Statistical integration of multiple `omics data sets — ASN Events

Statistical integration of multiple `omics data sets (#3)

Kim-Anh Le Cao 1
  1. University of Queensland Diamantina Institute, Wollongabba, QUEENSLAND, Australia

The advent of high throughput technologies has led to a wealth of biological data coming from different sources, the so-called ‘omics data. In order to understand biological mechanisms and uncover important biological insights, we need to adopt a holistic and systems biology approach to analyse those complex data.

Univariate statistical approaches consider each biological variable independently to explain or model biological conditions or phenotypes. To shift the univariate analysis paradigm, we have developed several multivariate methods to identify a subset of variables - a ‘molecular or microbial signature’. 

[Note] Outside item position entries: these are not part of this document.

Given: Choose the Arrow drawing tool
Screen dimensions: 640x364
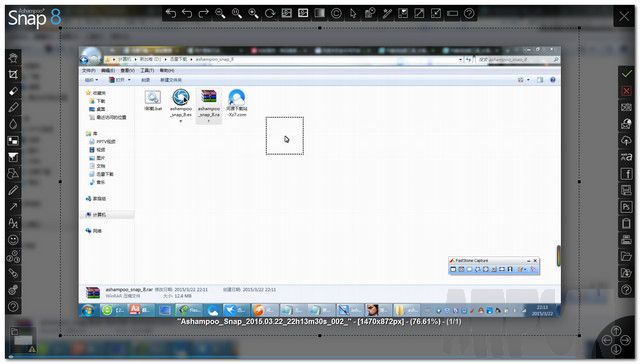Looking at the screenshot, I should pyautogui.click(x=13, y=206).
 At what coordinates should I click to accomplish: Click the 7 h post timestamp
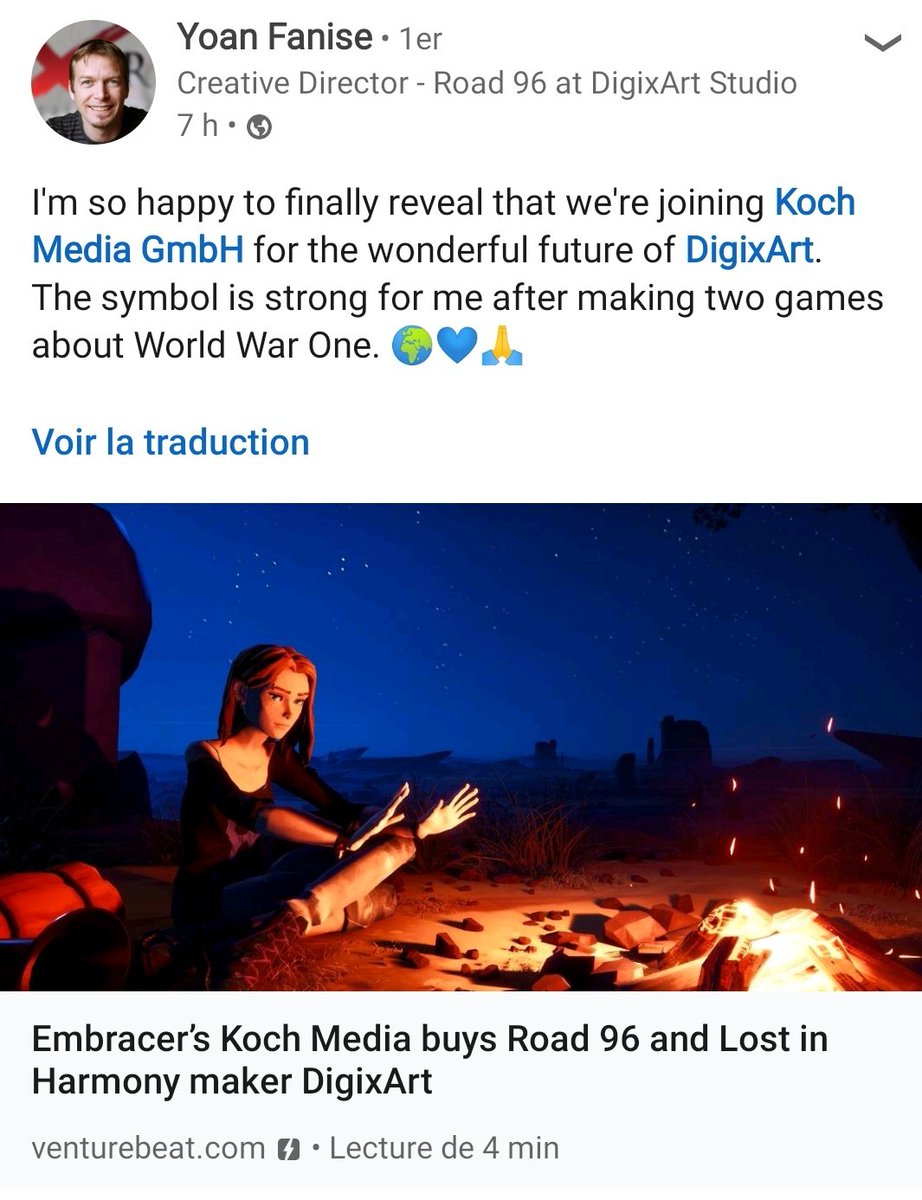coord(197,127)
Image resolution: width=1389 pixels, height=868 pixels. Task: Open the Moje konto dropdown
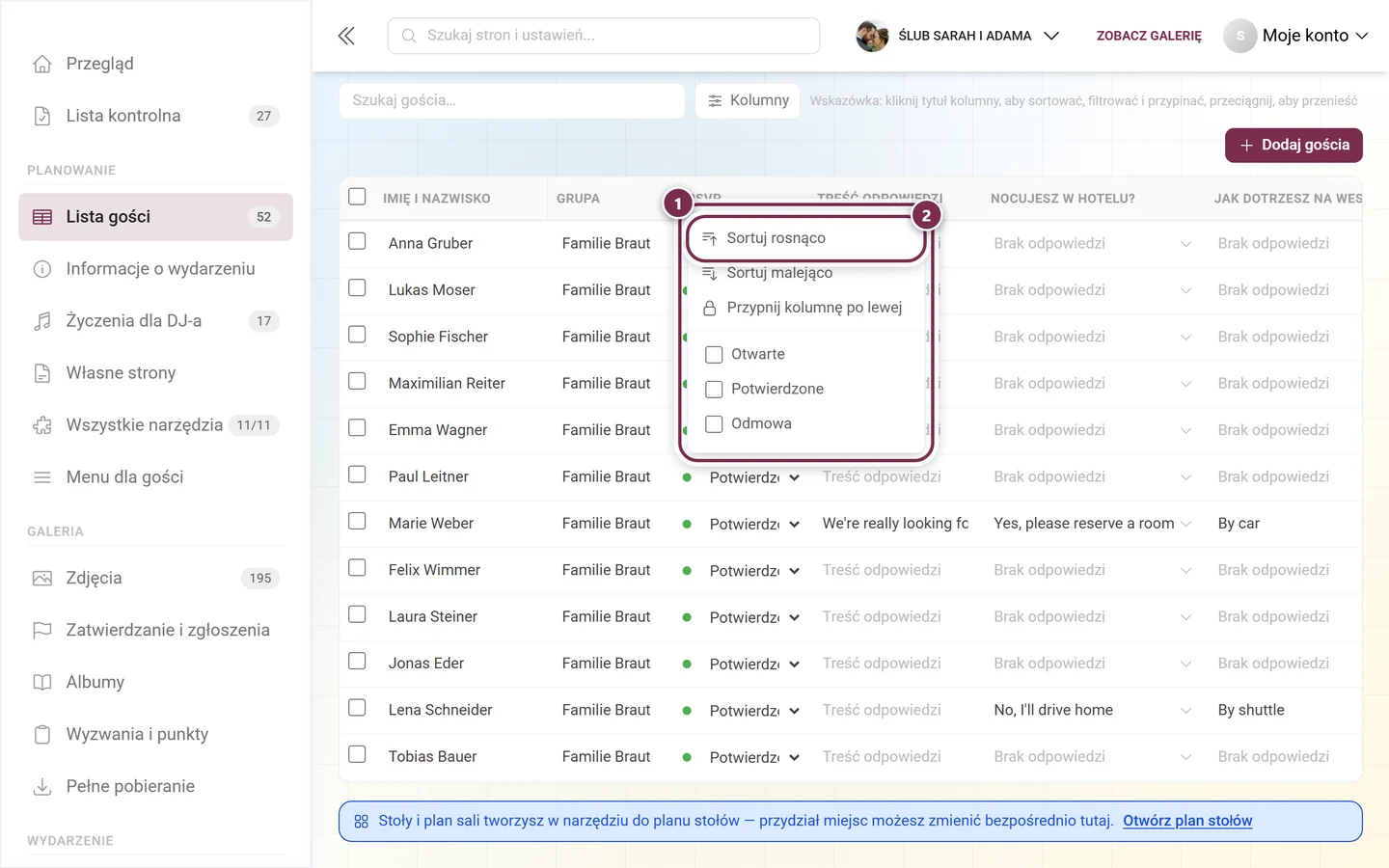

I will introduce several multivariate methods we have developed to statistically integrate several ‘omics data sets at once. Here I refer to data integration in a broad sense, either where the same individuals are profiled using different ‘omics platforms or where independent studies including different individuals are generated under similar biological conditions using the same ‘omics platform. Both types of methods attempt to address the issue of data heterogeneity due to inherent platform-specific artefacts or systematic differences arising due to being assayed at different geographical sites or different times.

All our methods are available in our R package mixOmics (www.mixOmics.org), which is dedicated to the exploration and integration of biological data sets.